Dans la nuit de lundi à mardi, l’entreprise Astrobotic a indiqué qu’il ne restait qu’une quarantaine d’heures de carburant avant que l’engin ne devienne « incontrôlable ». A ce jour, seuls les Etats-Unis, l’Union soviétique, la Chine et l’Inde ont réussi à faire atterrir un appareil sur la Lune.
Le premier appareil américain devant tenter de se poser sur la Lune depuis plus de cinquante ans a rencontré une « anomalie » en vol, après son décollage réussi lundi 8 janvier, a annoncé l’entreprise Astrobotic qui l’a développé. « Malheureusement, il semble que la panne au sein du système de propulsion » cause « une perte critique » de carburant, a fait savoir la start-up dans une déclaration publiée sur X. « Nous sommes actuellement en train d’évaluer quels profils de mission alternatifs seraient possibles à l’heure actuelle. »
L’alunisseur a décollé avant l’aube lundi de la Floride, à bord de la nouvelle fusée Vulcan Centaur du groupe ULA, qui regroupe Boeing et Lockheed Martin.

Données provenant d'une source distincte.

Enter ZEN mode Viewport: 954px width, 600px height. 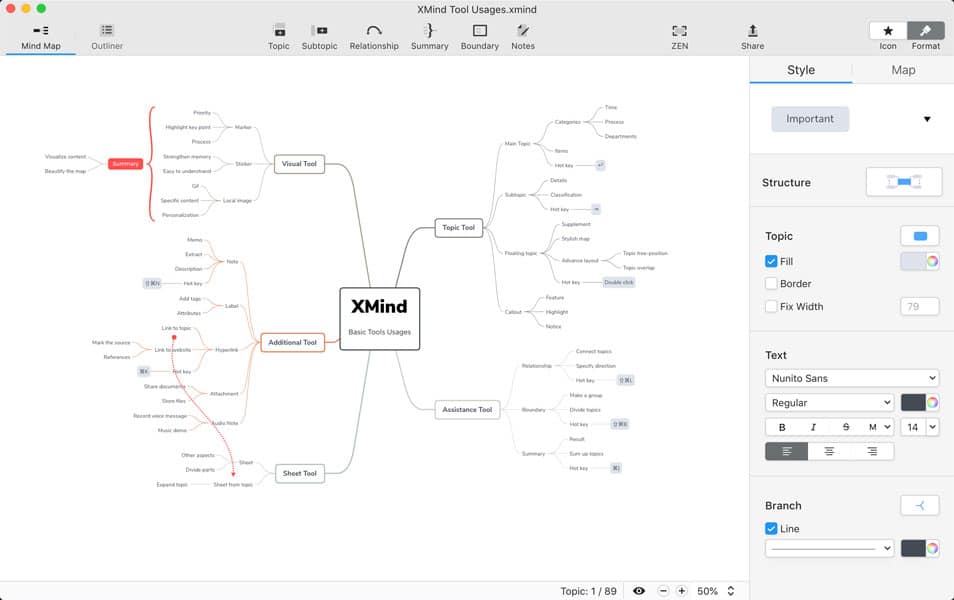(680, 34)
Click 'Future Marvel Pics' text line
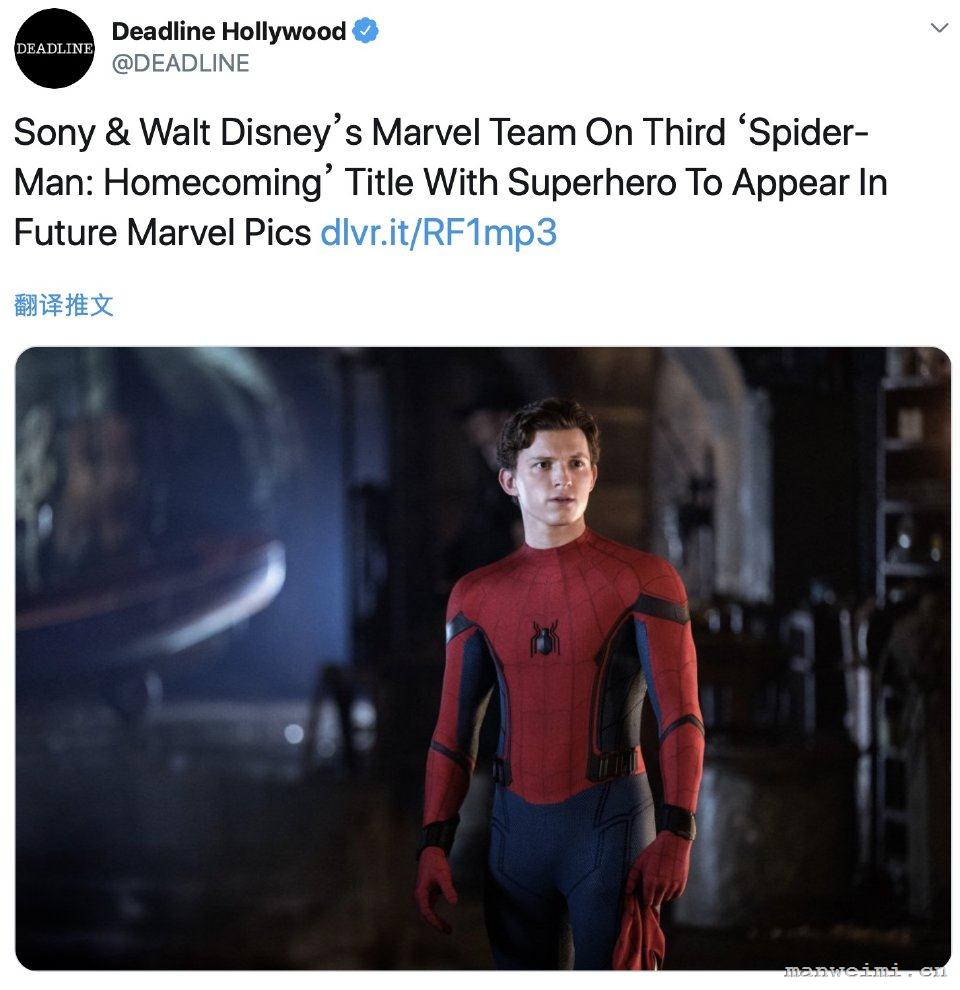 (x=162, y=232)
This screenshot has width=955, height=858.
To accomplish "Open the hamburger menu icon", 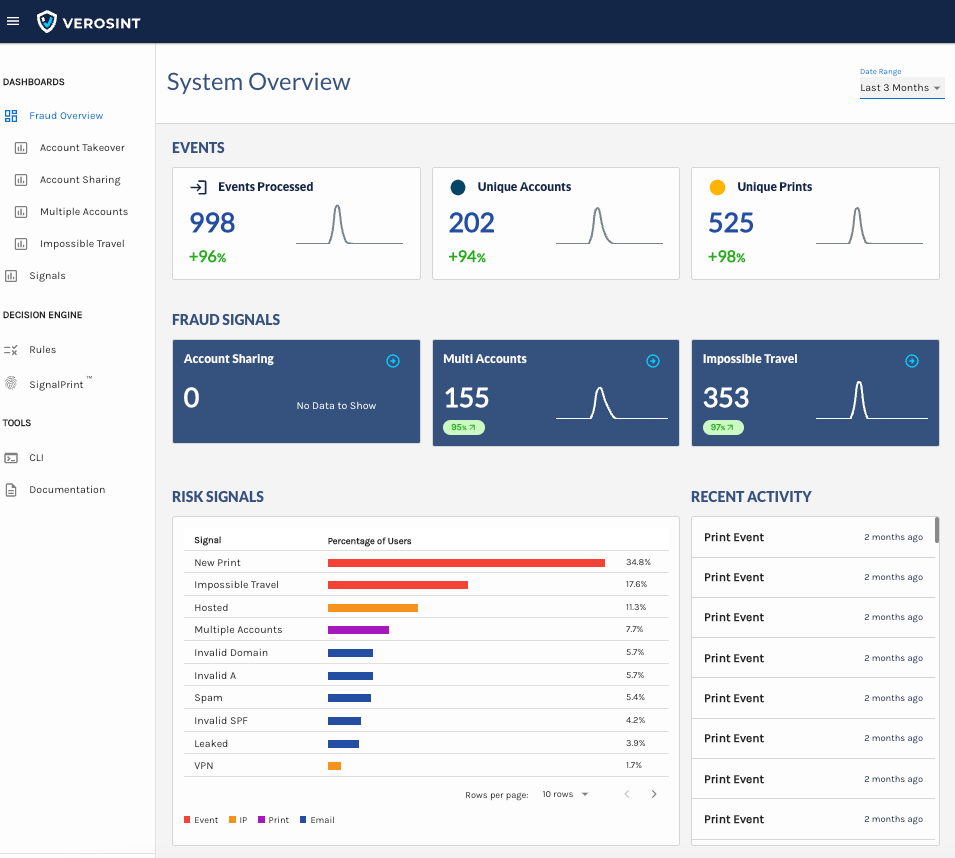I will click(x=13, y=21).
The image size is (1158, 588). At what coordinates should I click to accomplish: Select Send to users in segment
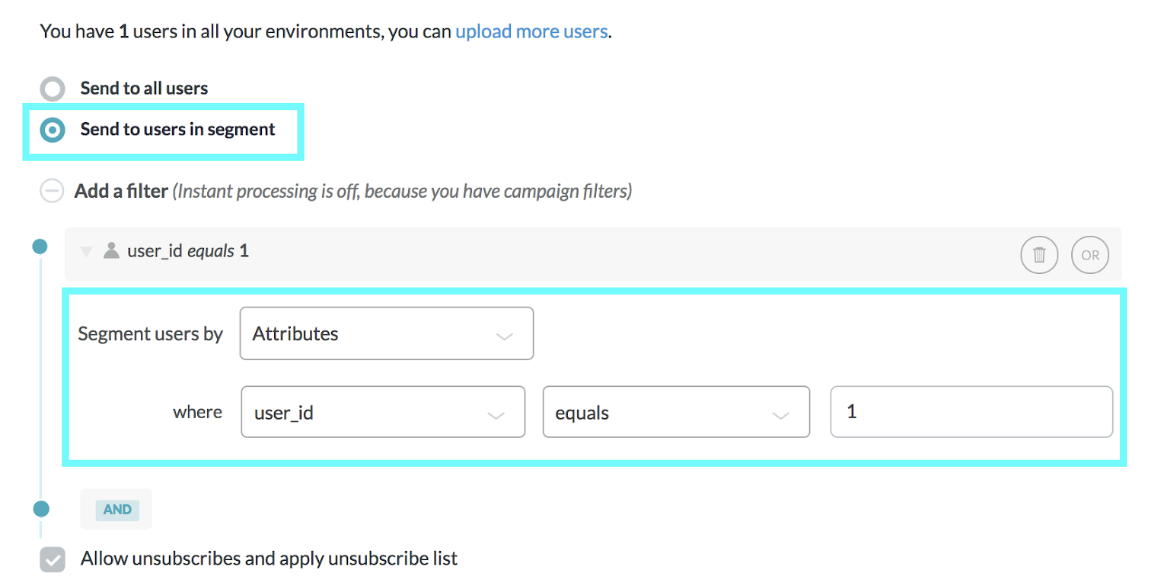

L’appareil, nommé Peregrine, a été mis sous tension peu après sa séparation d’avec la fusée, et la communication a pu être établie avec succès. « Après l’activation du système de propulsion, Peregrine est entré dans un état de fonctionnement pleinement opérationnel », a expliqué Astrobotic. « Malheureusement, une anomalie est survenue, qui a empêché Astrobotic d’accomplir une orientation stable faisant face au Soleil », avait ajouté plus tôt la compagnie.
Or, l’alunisseur comporte des panneaux solaires qui doivent être dirigés vers le Soleil « afin de permettre une production électrique maximum », selon la documentation de l’entreprise. « Si c’est le cas », cela « met en péril la capacité du vaisseau à atterrir sur la Lune », a dit l’entreprise, précisant que les batteries de l’engin atteignaient des « niveaux opérationnels bas ». Une « manœuvre improvisée » a finalement réussi et « la batterie du vaisseau est désormais pleine », a plus tard déclaré la compagnie. Elle a cependant ajouté que le problème résultait d’un souci au niveau du système de propulsion, causant « une perte critique » de carburant.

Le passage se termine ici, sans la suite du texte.